Exercise → Copy each line of the entries that includes the word "coordinates".

[Stored items]
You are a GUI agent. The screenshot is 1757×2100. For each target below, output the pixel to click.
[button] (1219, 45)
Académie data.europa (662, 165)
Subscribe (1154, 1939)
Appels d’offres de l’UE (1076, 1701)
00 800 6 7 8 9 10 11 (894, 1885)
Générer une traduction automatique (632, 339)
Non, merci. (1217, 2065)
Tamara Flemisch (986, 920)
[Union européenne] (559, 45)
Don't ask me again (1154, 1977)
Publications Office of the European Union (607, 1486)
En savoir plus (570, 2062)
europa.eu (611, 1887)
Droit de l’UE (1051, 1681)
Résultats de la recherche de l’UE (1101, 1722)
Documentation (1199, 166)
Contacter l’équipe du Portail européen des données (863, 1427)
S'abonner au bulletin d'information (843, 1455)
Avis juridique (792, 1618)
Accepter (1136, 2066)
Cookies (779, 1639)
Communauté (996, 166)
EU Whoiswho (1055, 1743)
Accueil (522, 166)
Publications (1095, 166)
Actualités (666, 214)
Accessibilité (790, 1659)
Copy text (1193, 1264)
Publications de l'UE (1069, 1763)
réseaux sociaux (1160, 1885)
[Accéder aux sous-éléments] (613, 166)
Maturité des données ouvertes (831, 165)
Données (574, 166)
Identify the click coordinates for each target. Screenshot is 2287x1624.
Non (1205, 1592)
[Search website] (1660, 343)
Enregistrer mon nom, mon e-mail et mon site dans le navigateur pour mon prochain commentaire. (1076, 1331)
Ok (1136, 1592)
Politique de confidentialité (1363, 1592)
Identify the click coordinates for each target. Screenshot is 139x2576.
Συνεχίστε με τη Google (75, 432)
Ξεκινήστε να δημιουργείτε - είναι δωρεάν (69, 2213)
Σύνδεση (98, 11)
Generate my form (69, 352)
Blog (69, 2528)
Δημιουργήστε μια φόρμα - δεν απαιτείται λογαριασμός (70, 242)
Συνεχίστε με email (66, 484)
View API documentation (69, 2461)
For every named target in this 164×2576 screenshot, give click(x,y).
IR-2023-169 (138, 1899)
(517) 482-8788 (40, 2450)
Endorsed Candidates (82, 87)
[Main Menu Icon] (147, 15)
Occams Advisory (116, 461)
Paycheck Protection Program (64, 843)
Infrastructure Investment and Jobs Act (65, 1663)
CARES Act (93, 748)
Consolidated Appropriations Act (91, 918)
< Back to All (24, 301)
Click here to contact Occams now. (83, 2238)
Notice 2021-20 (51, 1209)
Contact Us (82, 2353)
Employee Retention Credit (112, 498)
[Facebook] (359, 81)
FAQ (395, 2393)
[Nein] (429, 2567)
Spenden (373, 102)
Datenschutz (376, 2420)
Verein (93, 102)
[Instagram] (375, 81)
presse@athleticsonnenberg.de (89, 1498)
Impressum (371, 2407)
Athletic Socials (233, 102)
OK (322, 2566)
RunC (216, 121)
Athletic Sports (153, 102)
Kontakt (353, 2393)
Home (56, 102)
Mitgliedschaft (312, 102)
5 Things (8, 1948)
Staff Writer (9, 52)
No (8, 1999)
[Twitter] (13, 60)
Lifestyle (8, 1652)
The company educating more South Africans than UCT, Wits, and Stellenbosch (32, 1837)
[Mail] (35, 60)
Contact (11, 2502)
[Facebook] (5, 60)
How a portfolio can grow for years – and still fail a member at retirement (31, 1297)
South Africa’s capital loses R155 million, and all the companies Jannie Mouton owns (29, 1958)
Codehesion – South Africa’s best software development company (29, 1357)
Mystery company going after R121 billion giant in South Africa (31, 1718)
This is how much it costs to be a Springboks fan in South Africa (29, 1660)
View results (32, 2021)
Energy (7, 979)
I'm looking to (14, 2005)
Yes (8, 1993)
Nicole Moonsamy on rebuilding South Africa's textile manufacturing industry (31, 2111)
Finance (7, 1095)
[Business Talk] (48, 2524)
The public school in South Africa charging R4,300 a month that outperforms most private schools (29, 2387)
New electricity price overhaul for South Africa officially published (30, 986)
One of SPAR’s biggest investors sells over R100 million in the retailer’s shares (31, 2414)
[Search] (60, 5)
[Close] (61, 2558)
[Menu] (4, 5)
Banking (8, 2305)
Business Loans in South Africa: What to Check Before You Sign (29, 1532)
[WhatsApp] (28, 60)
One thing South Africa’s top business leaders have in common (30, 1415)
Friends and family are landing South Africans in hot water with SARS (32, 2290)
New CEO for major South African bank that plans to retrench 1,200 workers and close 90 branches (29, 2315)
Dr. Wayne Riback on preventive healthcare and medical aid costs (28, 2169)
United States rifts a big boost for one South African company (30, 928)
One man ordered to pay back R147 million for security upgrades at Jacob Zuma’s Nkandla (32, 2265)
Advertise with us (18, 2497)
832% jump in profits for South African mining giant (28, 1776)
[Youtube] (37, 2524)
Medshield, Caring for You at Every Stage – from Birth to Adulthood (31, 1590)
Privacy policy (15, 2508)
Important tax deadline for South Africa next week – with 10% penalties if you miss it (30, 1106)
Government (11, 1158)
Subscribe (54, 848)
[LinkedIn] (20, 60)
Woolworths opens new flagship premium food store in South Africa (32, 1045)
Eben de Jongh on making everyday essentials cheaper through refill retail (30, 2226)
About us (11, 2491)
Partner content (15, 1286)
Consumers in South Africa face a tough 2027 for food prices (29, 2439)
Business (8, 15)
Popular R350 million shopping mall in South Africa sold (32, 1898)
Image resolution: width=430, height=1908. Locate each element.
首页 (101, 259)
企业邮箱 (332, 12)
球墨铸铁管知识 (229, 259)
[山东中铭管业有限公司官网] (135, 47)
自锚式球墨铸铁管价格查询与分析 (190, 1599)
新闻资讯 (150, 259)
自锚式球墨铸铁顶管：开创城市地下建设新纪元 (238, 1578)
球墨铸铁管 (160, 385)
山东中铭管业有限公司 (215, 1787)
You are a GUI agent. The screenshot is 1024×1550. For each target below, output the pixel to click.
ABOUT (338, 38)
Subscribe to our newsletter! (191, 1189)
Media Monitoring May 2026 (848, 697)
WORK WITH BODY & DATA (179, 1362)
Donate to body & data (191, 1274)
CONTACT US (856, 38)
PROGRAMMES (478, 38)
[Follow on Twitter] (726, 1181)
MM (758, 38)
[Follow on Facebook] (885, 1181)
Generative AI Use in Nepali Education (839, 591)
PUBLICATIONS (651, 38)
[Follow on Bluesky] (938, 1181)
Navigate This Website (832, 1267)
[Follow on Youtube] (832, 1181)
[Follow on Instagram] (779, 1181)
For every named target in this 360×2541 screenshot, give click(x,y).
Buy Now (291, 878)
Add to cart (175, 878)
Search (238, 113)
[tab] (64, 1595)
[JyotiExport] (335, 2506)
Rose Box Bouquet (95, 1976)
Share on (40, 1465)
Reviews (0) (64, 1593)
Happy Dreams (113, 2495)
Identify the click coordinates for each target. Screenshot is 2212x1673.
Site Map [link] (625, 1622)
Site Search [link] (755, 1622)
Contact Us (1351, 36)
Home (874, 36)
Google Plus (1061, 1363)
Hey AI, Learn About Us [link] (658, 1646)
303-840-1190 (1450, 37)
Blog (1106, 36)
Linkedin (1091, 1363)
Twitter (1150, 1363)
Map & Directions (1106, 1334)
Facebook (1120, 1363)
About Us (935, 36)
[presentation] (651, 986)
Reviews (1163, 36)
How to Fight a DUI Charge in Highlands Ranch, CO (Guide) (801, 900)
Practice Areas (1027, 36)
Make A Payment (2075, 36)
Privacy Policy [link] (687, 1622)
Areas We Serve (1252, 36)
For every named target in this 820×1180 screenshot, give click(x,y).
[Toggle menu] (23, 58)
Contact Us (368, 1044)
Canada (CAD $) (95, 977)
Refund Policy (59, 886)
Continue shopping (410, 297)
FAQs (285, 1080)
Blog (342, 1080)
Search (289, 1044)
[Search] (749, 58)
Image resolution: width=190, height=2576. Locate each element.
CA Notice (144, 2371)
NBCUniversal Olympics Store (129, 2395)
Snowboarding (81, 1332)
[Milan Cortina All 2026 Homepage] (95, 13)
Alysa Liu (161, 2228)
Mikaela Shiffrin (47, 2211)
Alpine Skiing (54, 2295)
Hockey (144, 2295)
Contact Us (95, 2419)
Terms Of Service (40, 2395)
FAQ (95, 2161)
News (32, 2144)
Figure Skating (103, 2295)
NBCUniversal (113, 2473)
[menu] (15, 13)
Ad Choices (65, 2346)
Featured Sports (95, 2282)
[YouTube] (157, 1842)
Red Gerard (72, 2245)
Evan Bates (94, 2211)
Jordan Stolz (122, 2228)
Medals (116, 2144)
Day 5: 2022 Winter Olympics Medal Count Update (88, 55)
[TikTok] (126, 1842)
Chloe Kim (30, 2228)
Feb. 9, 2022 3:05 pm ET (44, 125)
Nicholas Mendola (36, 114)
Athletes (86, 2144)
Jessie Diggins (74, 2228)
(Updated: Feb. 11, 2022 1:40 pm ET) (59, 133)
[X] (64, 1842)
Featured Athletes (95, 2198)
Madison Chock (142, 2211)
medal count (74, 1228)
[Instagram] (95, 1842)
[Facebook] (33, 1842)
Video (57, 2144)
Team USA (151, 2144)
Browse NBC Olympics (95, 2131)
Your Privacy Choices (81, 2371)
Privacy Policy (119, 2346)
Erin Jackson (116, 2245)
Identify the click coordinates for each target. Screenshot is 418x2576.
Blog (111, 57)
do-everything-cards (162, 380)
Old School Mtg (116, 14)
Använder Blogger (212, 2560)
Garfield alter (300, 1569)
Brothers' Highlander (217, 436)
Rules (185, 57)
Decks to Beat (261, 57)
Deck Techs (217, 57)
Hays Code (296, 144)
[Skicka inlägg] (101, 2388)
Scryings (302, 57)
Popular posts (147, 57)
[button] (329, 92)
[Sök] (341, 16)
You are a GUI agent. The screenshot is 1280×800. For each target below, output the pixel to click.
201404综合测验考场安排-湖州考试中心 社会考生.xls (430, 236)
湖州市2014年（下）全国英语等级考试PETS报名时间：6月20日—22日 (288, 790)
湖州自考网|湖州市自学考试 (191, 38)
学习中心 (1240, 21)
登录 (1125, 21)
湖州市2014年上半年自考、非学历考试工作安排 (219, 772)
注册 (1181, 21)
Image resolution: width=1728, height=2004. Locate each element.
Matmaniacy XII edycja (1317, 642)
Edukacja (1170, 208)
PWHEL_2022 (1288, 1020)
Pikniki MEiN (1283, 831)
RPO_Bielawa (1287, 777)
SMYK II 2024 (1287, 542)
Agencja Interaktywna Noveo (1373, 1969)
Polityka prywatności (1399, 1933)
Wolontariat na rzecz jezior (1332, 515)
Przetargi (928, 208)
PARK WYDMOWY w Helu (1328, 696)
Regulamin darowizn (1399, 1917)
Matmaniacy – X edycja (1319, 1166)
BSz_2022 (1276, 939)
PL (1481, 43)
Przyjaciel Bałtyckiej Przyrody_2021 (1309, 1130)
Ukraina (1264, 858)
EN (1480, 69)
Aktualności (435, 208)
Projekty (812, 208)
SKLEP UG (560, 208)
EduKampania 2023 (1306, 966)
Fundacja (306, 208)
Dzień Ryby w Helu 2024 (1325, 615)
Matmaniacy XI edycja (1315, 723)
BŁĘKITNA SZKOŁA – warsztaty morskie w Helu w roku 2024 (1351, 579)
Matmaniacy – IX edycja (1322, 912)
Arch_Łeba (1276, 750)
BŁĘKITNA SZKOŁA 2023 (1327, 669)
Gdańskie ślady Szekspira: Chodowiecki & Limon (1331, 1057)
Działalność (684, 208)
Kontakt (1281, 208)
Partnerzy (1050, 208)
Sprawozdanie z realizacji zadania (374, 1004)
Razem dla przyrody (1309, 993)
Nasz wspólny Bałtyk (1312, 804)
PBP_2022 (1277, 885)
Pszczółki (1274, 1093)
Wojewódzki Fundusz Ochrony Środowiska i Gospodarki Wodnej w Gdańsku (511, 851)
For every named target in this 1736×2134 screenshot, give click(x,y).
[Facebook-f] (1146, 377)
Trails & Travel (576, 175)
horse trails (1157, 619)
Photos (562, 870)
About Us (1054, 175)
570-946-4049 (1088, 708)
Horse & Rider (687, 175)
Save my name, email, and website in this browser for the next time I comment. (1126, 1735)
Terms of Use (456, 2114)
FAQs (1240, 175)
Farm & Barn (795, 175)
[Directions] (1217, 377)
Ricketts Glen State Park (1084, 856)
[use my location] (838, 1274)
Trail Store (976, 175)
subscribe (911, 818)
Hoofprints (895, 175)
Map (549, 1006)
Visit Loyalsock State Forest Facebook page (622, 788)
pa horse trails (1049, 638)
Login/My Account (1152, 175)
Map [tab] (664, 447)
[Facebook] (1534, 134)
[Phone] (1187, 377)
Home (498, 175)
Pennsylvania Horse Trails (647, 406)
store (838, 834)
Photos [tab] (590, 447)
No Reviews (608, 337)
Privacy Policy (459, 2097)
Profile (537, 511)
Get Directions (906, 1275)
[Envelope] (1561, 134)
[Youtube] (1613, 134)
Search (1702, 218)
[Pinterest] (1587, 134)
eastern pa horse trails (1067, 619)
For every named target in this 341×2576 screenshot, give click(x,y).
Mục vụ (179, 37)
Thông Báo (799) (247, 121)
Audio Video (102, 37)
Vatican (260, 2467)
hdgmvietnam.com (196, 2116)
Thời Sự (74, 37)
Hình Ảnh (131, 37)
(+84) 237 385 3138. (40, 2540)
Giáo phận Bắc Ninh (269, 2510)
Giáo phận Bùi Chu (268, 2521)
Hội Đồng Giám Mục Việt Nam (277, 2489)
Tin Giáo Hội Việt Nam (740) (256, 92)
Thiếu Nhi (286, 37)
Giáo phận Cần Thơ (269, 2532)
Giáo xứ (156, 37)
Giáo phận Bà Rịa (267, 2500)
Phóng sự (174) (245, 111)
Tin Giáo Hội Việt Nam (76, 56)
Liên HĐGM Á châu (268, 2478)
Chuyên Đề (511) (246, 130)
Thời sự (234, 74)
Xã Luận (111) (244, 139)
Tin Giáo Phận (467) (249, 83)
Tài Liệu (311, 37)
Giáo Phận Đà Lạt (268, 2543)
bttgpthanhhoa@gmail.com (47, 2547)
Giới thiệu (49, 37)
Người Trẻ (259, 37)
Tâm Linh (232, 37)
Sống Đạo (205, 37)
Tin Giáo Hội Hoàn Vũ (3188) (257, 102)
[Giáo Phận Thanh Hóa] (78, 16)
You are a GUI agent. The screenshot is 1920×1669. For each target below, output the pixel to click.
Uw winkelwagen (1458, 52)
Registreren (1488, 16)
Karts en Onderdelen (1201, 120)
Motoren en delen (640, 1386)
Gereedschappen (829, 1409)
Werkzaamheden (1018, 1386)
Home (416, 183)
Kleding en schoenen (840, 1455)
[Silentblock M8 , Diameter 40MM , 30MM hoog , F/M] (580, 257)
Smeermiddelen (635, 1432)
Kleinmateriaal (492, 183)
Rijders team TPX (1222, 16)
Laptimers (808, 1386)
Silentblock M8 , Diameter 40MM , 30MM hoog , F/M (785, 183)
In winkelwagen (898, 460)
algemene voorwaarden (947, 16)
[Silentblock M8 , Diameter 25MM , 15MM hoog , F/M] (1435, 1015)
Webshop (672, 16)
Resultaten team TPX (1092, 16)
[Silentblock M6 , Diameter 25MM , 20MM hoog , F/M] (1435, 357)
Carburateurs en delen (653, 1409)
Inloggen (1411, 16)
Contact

Expected answer →
Identify the click coordinates for each target. Screenshot is 2287x1624.
Identify the click coordinates for each target. Screenshot is 139x2576.
Identify the click coordinates for each target. Screenshot is 2212x1673.
Identify the click coordinates for each target. Screenshot is 418x2576.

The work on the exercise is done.